The Grey Cloak spun around, his hand flying to his sword hilt, only to be nearly leveled by Miller's cow. Behind the cow, Higgins was brandishing his fence post like a spear.

"YOU!" Higgins roared, pointing the wood at the Grey Cloak. "Master Verne says your foundation is a geological parasite! You're tilting my property with your heavy-footed marching!"

"Move aside, fool!" the Grey Cloak snarled, but he was suddenly surrounded by a wall of "Concerned Stakeholders."

"I have the string!" I shouted, rushing past the guards and diving toward the kids. "Arin! Lysa! Help me hold the Silt-Measurement Line! It must be perfectly horizontal or the data will be corrupted!"

I shoved a tangled mess of kitchen twine into Cyrus and Mira's hands. "You two! Hold the anchors! If you move even an inch, the limestone resonance will be lost!"

Cyrus looked at the twine. He looked at me. The panic in his eyes vanished, replaced by a glint of pure, calculating brilliance. He immediately "tripped" over his own feet, Tangling the twine around the Grey Cloak's ankles.

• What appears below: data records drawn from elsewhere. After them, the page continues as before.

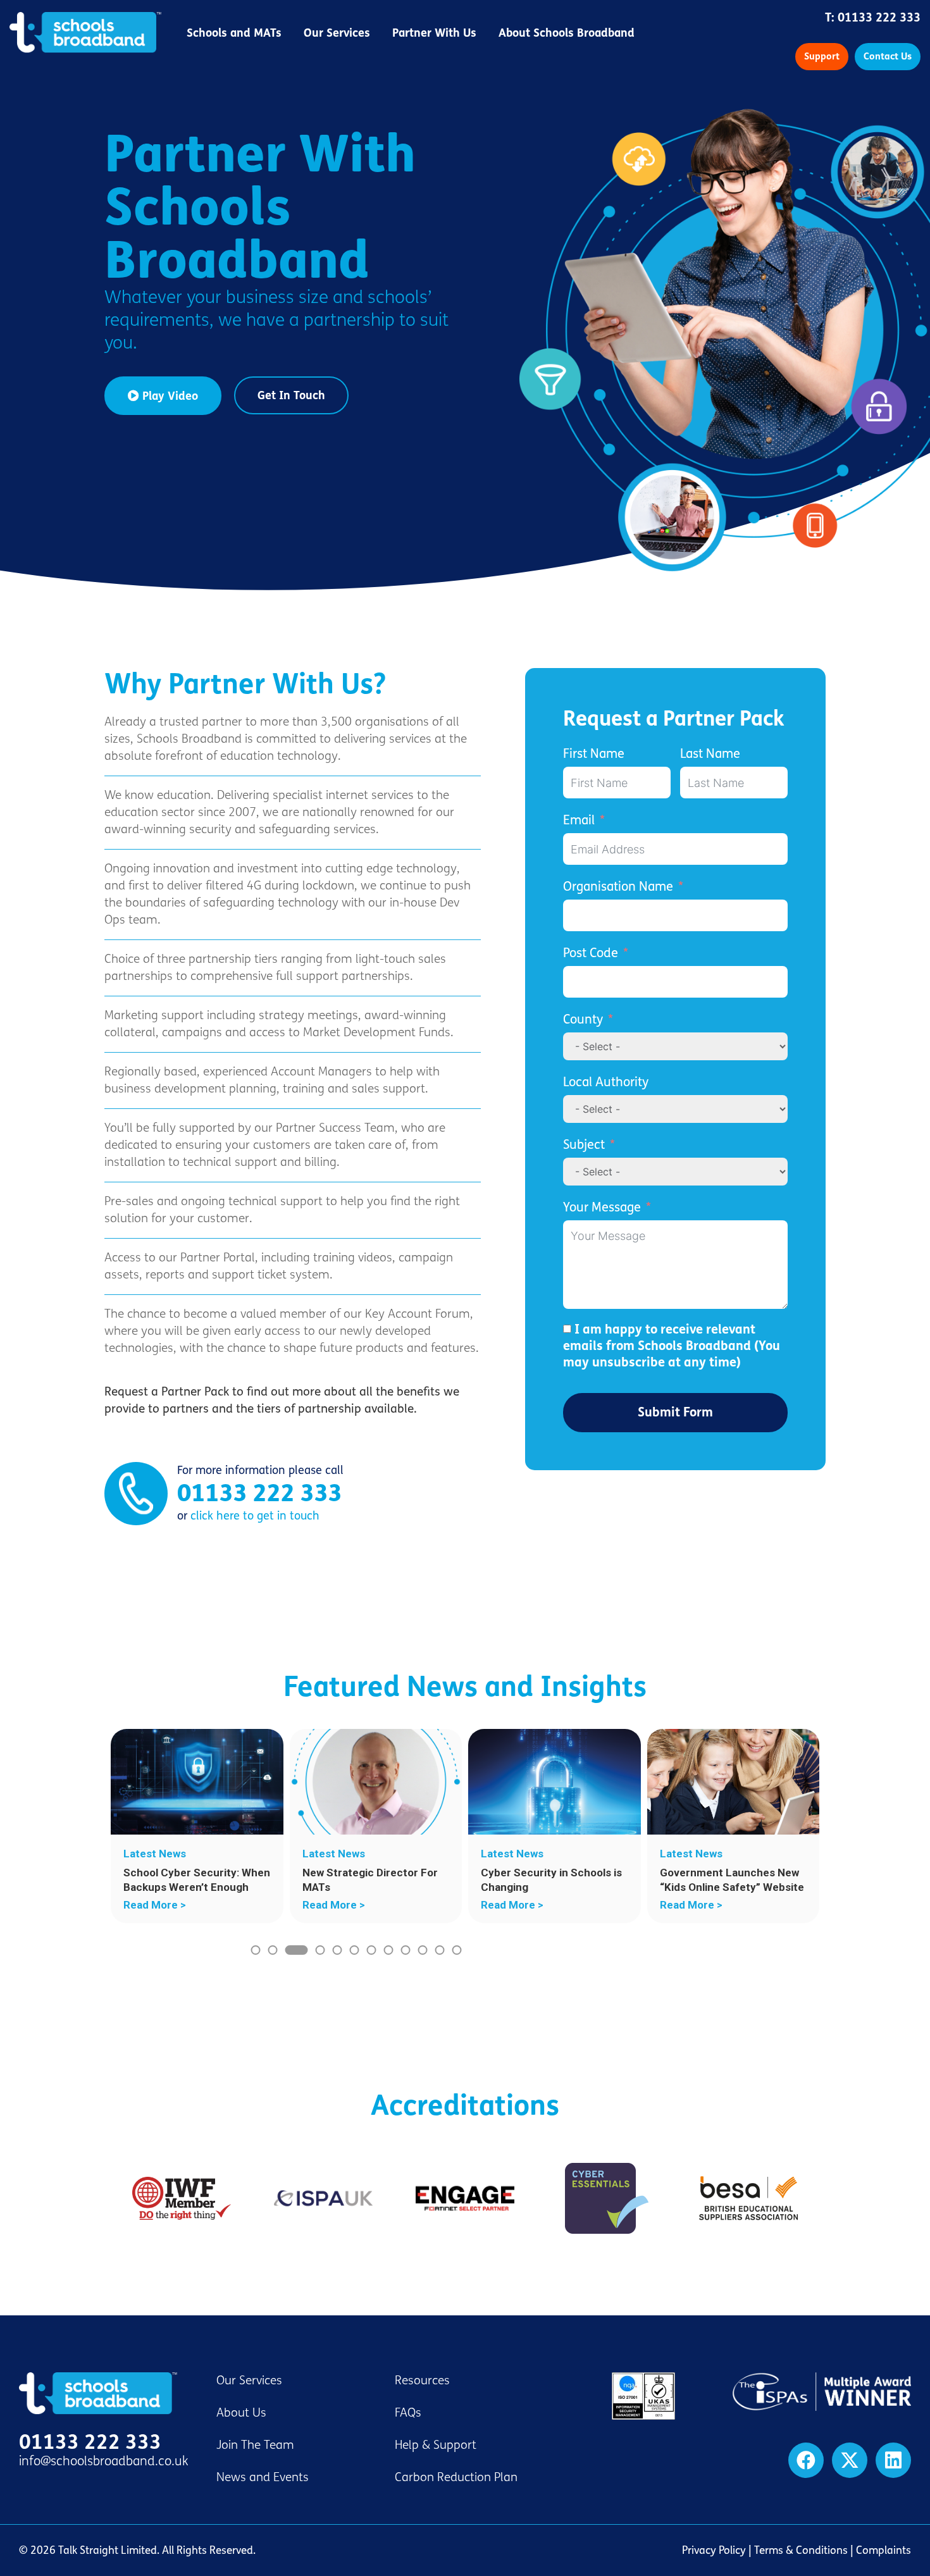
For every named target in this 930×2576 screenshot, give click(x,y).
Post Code (590, 953)
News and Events (262, 2477)
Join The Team (255, 2445)
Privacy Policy (714, 2550)
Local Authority (605, 1082)
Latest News (154, 1853)
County (583, 1019)
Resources (422, 2380)
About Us (241, 2413)
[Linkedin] (893, 2460)
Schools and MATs (234, 33)
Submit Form (675, 1412)
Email (579, 820)
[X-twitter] (849, 2460)
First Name (593, 753)
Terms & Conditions (801, 2550)
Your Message (602, 1207)
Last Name (710, 753)
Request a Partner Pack (673, 719)
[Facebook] (806, 2460)
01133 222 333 (879, 18)
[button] (255, 1950)
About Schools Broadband (567, 33)
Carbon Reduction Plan (456, 2477)
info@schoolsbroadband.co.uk (104, 2461)
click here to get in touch (254, 1516)
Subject (584, 1144)
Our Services (337, 33)
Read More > (154, 1904)
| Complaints (879, 2550)
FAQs (408, 2413)
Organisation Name (618, 886)
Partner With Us (434, 33)
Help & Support (435, 2445)
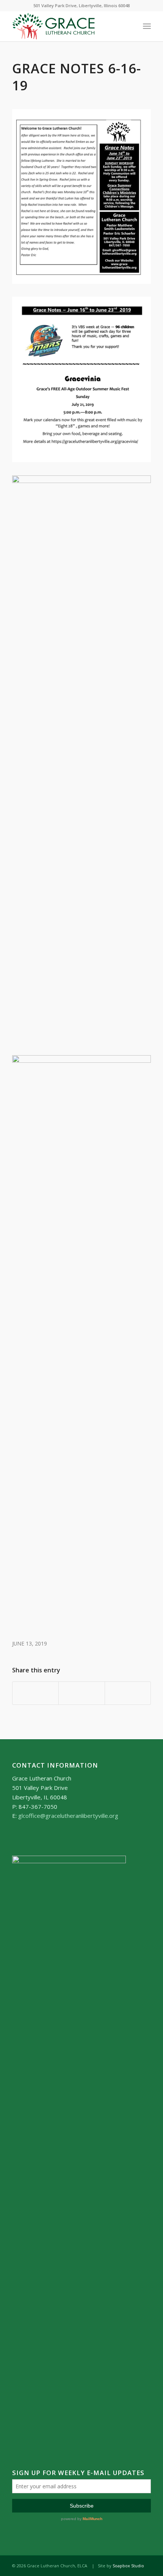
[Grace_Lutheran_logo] (67, 26)
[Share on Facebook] (35, 1693)
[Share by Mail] (127, 1693)
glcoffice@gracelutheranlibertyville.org (68, 1815)
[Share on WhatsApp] (81, 1693)
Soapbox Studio (128, 2565)
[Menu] (147, 26)
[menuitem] (147, 26)
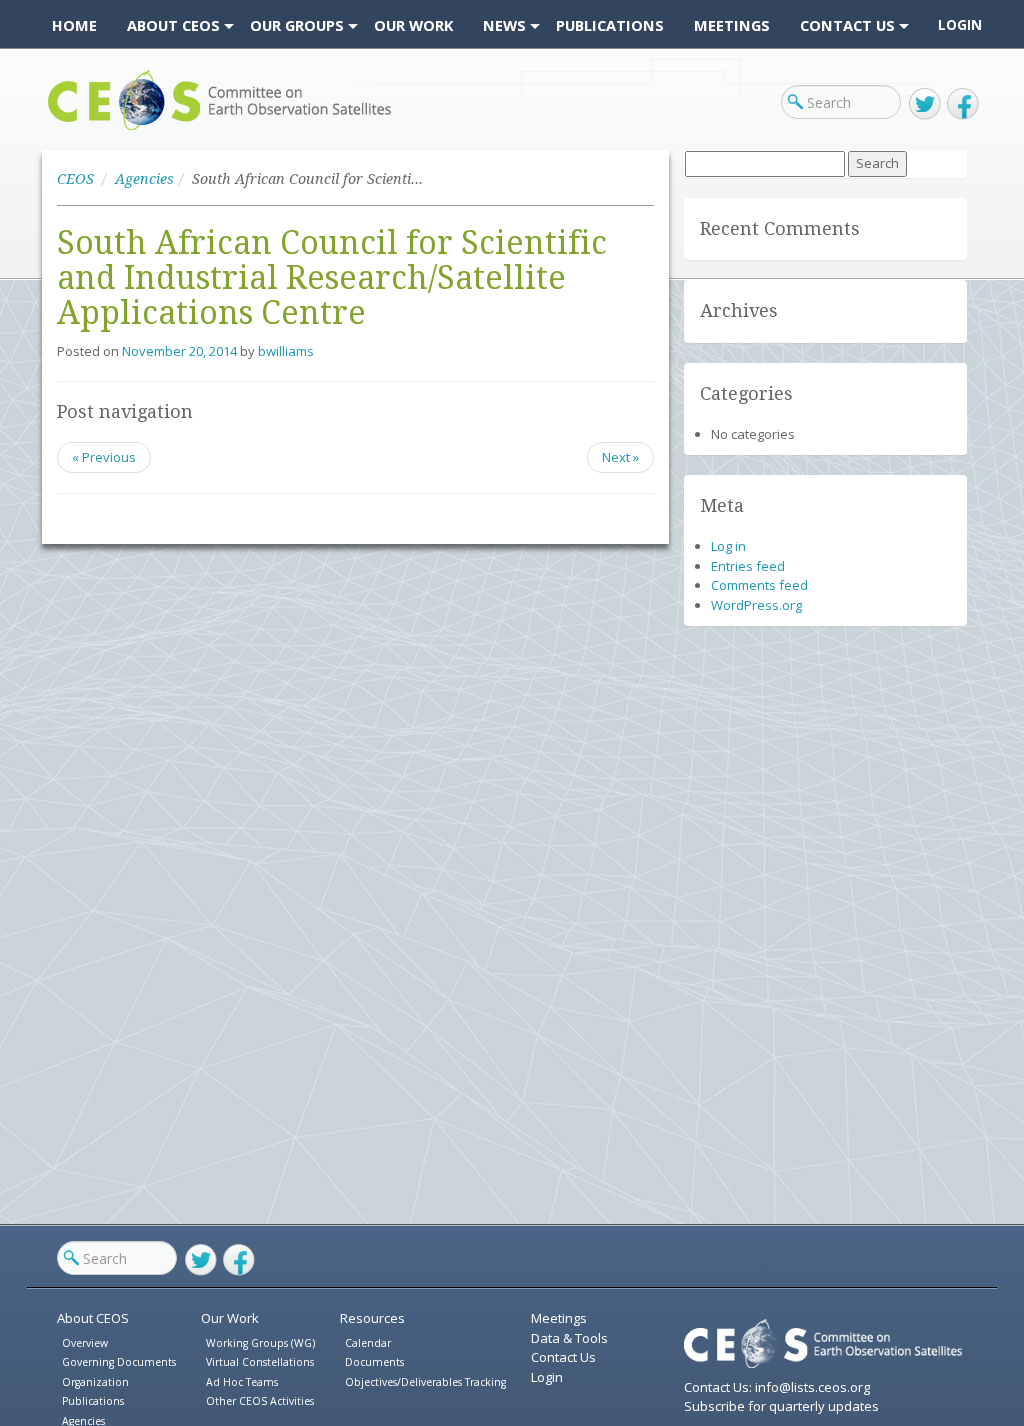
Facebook (963, 104)
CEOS (64, 129)
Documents (374, 1362)
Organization (95, 1382)
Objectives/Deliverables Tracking (425, 1382)
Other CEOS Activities (260, 1401)
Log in (728, 546)
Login (960, 25)
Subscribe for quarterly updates (781, 1406)
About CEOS (93, 1318)
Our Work (230, 1318)
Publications (93, 1401)
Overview (85, 1343)
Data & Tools (569, 1338)
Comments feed (759, 585)
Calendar (368, 1343)
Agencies (144, 179)
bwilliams (286, 351)
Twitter (925, 104)
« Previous (104, 457)
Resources (372, 1318)
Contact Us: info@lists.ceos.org (777, 1387)
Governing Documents (119, 1362)
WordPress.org (756, 605)
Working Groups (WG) (260, 1343)
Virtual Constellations (260, 1362)
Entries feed (748, 566)
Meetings (559, 1318)
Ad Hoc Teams (242, 1382)
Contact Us (563, 1357)
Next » (620, 457)
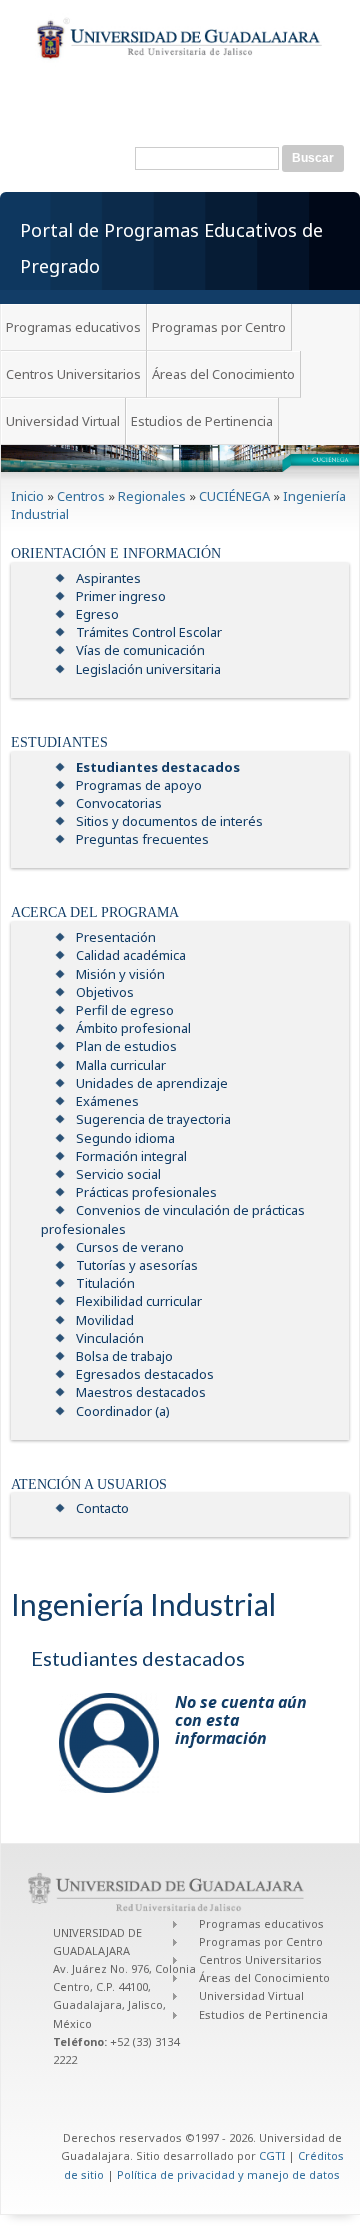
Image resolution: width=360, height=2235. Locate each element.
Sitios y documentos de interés (169, 821)
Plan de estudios (126, 1046)
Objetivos (105, 992)
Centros (81, 496)
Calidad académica (131, 955)
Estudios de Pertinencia (202, 421)
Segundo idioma (125, 1138)
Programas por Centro (219, 327)
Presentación (116, 937)
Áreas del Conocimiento (223, 374)
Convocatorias (119, 803)
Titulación (105, 1283)
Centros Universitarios (73, 374)
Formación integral (131, 1156)
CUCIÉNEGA (234, 496)
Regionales (152, 496)
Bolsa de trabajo (124, 1356)
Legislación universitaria (148, 669)
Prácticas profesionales (146, 1192)
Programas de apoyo (139, 785)
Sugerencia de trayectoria (153, 1119)
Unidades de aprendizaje (152, 1083)
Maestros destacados (141, 1392)
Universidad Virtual (63, 421)
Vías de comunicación (140, 650)
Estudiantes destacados (158, 767)
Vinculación (110, 1338)
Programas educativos (73, 327)
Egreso (97, 614)
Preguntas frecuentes (142, 839)
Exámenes (107, 1101)
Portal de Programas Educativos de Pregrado (171, 248)
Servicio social (118, 1174)
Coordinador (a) (123, 1411)
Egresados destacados (145, 1374)
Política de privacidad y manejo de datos (228, 2174)
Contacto (102, 1508)
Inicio (27, 496)
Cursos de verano (130, 1247)
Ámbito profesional (133, 1028)
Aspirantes (108, 578)
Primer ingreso (121, 596)
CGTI (272, 2155)
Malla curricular (121, 1065)
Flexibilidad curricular (139, 1301)
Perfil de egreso (125, 1010)
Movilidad (105, 1320)
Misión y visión (120, 974)
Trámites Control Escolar (149, 632)
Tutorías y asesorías (137, 1265)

"Oh no!" Cyrus wailed, sounding like a terrified sheep. "I've ruined the data! The resonance is shifting! Master Verne, the silt is angry!"

"The silt is what?" the Grey Cloak yelled, trying to kick his legs free of the string, only to have Martha shove her jar of pickles into his face.

"SMELL THE ACIDITY!" she screamed. "DOES THIS SMELL LIKE G-SHARP TO YOU?"

Under the cover of the "Silt-Mob" madness, I leaned in and whispered to the four of them: "Act like you're caught in a spiderweb. Be clumsy, be loud, and for the love of the North, don't catch anything!"